**Directions**
Rewrite the items below, substituting "Where should I click to accomplish" for every occurrence of "At what coordinates should I click to accomplish" and leaving all other text unchanged.

**Stored data**
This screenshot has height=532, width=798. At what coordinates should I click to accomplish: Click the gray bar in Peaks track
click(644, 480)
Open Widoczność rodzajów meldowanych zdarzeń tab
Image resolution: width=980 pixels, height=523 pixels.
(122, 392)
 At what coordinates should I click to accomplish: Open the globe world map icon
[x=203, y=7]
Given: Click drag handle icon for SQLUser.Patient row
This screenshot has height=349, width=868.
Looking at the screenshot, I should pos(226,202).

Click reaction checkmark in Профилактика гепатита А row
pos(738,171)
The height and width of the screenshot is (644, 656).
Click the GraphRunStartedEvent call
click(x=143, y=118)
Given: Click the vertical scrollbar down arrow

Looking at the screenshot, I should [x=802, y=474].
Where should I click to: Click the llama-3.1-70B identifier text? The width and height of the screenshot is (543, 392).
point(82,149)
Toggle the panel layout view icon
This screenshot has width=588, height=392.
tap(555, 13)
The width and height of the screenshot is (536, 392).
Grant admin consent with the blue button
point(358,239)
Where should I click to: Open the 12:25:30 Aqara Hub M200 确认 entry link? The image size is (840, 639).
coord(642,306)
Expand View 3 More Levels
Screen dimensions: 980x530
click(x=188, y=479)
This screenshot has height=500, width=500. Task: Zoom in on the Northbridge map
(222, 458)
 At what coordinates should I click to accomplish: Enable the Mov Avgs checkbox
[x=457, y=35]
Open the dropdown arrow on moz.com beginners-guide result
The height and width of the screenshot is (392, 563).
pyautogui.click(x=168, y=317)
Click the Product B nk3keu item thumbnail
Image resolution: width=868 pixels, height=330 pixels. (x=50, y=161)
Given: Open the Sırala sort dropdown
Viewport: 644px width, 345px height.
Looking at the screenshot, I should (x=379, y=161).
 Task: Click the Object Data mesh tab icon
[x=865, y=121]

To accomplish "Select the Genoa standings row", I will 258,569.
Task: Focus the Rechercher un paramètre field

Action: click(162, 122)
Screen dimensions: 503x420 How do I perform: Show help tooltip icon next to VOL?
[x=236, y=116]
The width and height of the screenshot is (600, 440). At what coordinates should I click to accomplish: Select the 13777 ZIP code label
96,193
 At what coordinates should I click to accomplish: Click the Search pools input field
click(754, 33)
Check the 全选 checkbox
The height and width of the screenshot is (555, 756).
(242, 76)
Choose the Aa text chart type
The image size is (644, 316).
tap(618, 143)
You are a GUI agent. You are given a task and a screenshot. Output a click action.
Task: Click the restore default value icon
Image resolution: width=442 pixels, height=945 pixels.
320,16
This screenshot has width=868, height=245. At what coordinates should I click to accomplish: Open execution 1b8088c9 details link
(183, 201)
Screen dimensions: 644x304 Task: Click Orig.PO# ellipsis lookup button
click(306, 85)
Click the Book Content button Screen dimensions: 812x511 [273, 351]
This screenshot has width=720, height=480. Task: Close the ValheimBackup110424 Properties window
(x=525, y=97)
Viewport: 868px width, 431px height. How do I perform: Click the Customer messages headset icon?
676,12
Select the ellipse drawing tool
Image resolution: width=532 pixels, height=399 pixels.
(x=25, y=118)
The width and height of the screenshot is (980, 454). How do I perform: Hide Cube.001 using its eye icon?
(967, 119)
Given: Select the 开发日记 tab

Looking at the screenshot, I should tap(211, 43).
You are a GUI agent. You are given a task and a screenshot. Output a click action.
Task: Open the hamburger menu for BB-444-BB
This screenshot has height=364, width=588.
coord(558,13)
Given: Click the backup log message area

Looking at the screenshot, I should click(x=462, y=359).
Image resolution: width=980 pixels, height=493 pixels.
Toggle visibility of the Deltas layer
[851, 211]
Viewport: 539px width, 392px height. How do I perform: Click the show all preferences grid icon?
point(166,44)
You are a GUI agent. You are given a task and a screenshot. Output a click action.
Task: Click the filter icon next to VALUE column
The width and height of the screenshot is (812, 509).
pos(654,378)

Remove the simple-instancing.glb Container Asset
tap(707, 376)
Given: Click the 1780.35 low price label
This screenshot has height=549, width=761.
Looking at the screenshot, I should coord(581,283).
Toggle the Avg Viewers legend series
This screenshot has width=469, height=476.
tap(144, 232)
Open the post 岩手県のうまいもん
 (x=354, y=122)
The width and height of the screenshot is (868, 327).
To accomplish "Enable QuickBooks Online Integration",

**Expected answer**
This screenshot has height=532, width=798. Where should I click to accomplish: Click the gray bar in Peaks track
click(644, 480)
Open Widoczność rodzajów meldowanych zdarzeń tab
Image resolution: width=980 pixels, height=523 pixels.
(122, 392)
 Where should I click to accomplish: Open the globe world map icon
[x=203, y=7]
Given: Click drag handle icon for SQLUser.Patient row
This screenshot has height=349, width=868.
Looking at the screenshot, I should pos(226,202).

Click reaction checkmark in Профилактика гепатита А row
pos(738,171)
The height and width of the screenshot is (644, 656).
Click the GraphRunStartedEvent call
click(x=143, y=118)
Given: Click the vertical scrollbar down arrow

Looking at the screenshot, I should [x=802, y=474].
Where should I click to: Click the llama-3.1-70B identifier text? The width and height of the screenshot is (543, 392).
point(82,149)
Toggle the panel layout view icon
This screenshot has width=588, height=392.
tap(555, 13)
The width and height of the screenshot is (536, 392).
Grant admin consent with the blue button
point(358,239)
Where should I click to: Open the 12:25:30 Aqara Hub M200 确认 entry link? The image size is (840, 639).
coord(642,306)
Expand View 3 More Levels
Screen dimensions: 980x530
click(x=188, y=479)
This screenshot has height=500, width=500. Task: Zoom in on the Northbridge map
(222, 458)
 Where should I click to accomplish: Enable the Mov Avgs checkbox
[x=457, y=35]
Open the dropdown arrow on moz.com beginners-guide result
The height and width of the screenshot is (392, 563).
pyautogui.click(x=168, y=317)
Click the Product B nk3keu item thumbnail
Image resolution: width=868 pixels, height=330 pixels. (x=50, y=161)
Given: Open the Sırala sort dropdown
Viewport: 644px width, 345px height.
Looking at the screenshot, I should (x=379, y=161).
 Task: Click the Object Data mesh tab icon
[x=865, y=121]

To accomplish "Select the Genoa standings row", I will 258,569.
Task: Focus the Rechercher un paramètre field

Action: click(162, 122)
Screen dimensions: 503x420 How do I perform: Show help tooltip icon next to VOL?
[x=236, y=116]
The width and height of the screenshot is (600, 440). Where should I click to accomplish: Select the 13777 ZIP code label
96,193
 Where should I click to accomplish: Click the Search pools input field
click(754, 33)
Check the 全选 checkbox
The height and width of the screenshot is (555, 756).
(242, 76)
Choose the Aa text chart type
The image size is (644, 316).
tap(618, 143)
You are a GUI agent. You are given a task and a screenshot. Output a click action.
Task: Click the restore default value icon
Image resolution: width=442 pixels, height=945 pixels.
320,16
This screenshot has width=868, height=245. Where should I click to accomplish: Open execution 1b8088c9 details link
(183, 201)
Screen dimensions: 644x304 Task: Click Orig.PO# ellipsis lookup button
click(306, 85)
Click the Book Content button Screen dimensions: 812x511 [273, 351]
This screenshot has width=720, height=480. Task: Close the ValheimBackup110424 Properties window
(x=525, y=97)
Viewport: 868px width, 431px height. How do I perform: Click the Customer messages headset icon?
676,12
Select the ellipse drawing tool
Image resolution: width=532 pixels, height=399 pixels.
(x=25, y=118)
The width and height of the screenshot is (980, 454). How do I perform: Hide Cube.001 using its eye icon?
(967, 119)
Given: Select the 开发日记 tab

Looking at the screenshot, I should tap(211, 43).
You are a GUI agent. You are given a task and a screenshot. Output a click action.
Task: Open the hamburger menu for BB-444-BB
This screenshot has height=364, width=588.
coord(558,13)
Given: Click the backup log message area

Looking at the screenshot, I should click(x=462, y=359).
Image resolution: width=980 pixels, height=493 pixels.
Toggle visibility of the Deltas layer
[851, 211]
Viewport: 539px width, 392px height. How do I perform: Click the show all preferences grid icon?
point(166,44)
You are a GUI agent. You are given a task and a screenshot. Output a click action.
Task: Click the filter icon next to VALUE column
The width and height of the screenshot is (812, 509).
pos(654,378)

Remove the simple-instancing.glb Container Asset
tap(707, 376)
Given: Click the 1780.35 low price label
This screenshot has height=549, width=761.
Looking at the screenshot, I should coord(581,283).
Toggle the Avg Viewers legend series
This screenshot has width=469, height=476.
tap(144, 232)
Open the post 岩手県のうまいもん
 (x=354, y=122)
The width and height of the screenshot is (868, 327).
To accomplish "Enable QuickBooks Online Integration",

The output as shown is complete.